University Surgical Unit, F Level, Centre Block, Southampton General Hospital, Tremona Road, Southampton, UK.
The aim of this multicenter UK study was to assess the role of a potent platelet activating factor (PAF) antagonist, lexipafant, in the treatment of severe acute pancreatitis.
The trial was designed as a randomized, double blind, placebo controlled, parallel group, phase III trial, involving 18 centres in the UK between November 1994 and August 1996.
58% of the patients in the placebo group and 57% in the lexipafant group developed one or more organ failures. Organ failure scores were reduced in the lexipafant group only on day 3; median change -1 (range from -4 to +8) versus 0 (range from -4 to +10) in the placebo group (p=0.04).
The conclusion of this study was that antagonism of PAF activity does not influence the course of severe acute pancreatitis. At the beginning of the study, the authors registered a high frequency of organ failure (44%) and this should question the appropriateness of its reduction as an adequate end point for the assessment of new therapies in predicted severe acute pancreatitis.

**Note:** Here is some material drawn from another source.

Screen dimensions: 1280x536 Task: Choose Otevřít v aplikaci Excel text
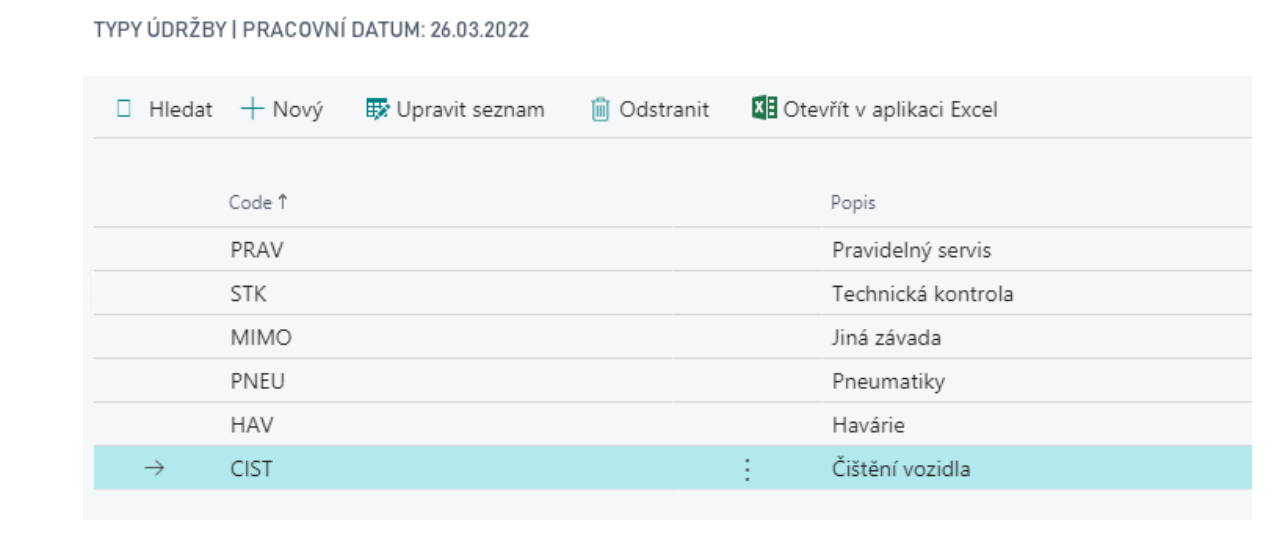pos(890,109)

148 patients, eligible for analysis, were enrolled in the treatment group (lexipafant 100 mg/24 hours intravenously for 7 days began within 72 hours of the onset of symptoms); the placebo group was comprised of 138 patients.

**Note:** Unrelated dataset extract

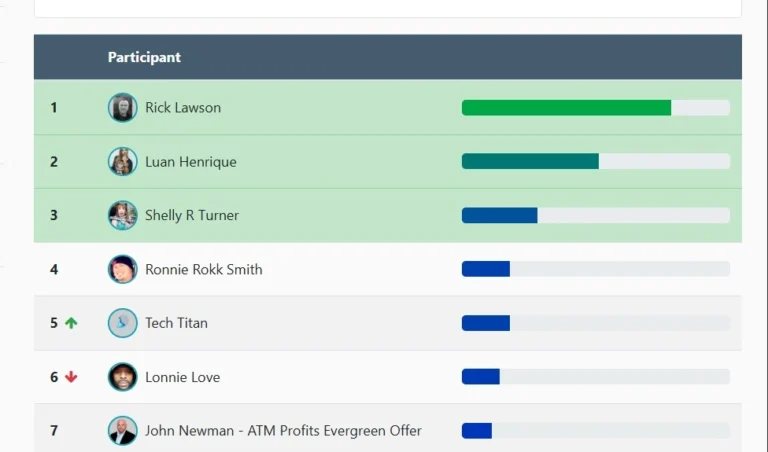The image size is (768, 452).
Task: Open the Rick Lawson participant name
Action: [x=183, y=108]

The primary end point was the reduction of the frequency of systemic (organ failures: cardiovascular, respiratory, central nervous system failure, coagulopathy, and renal failure) or local (pancreatic necrosis, pancreatic abscess, pseudocyst, acute fluid collections) complications. Pre-study power calculations assumed that complications would be reduced from 40% to 24%.
Secondary end points were a) severity of organ failure, b) markers of the inflammatory response and c) mortality rate.
Systemic sepsis affected fewer patients in the lexipafant group (9.4% versus 2.7%, p=0.02).
Local complications occurred in 30% of the patients in the placebo group and in 20% of the patients in the lexipafant group (p=0.06); pseudocysts developed in 14% and 8% of the patients, respectively (p=0.02).
The number of deaths attributable to acute pancreatitis was not significantly different.
There were no differences in the absolute values of interleukin-8 and E-selectin between the two groups whereas both markers decreased more rapidly in the lexipafant group (both p<0.05).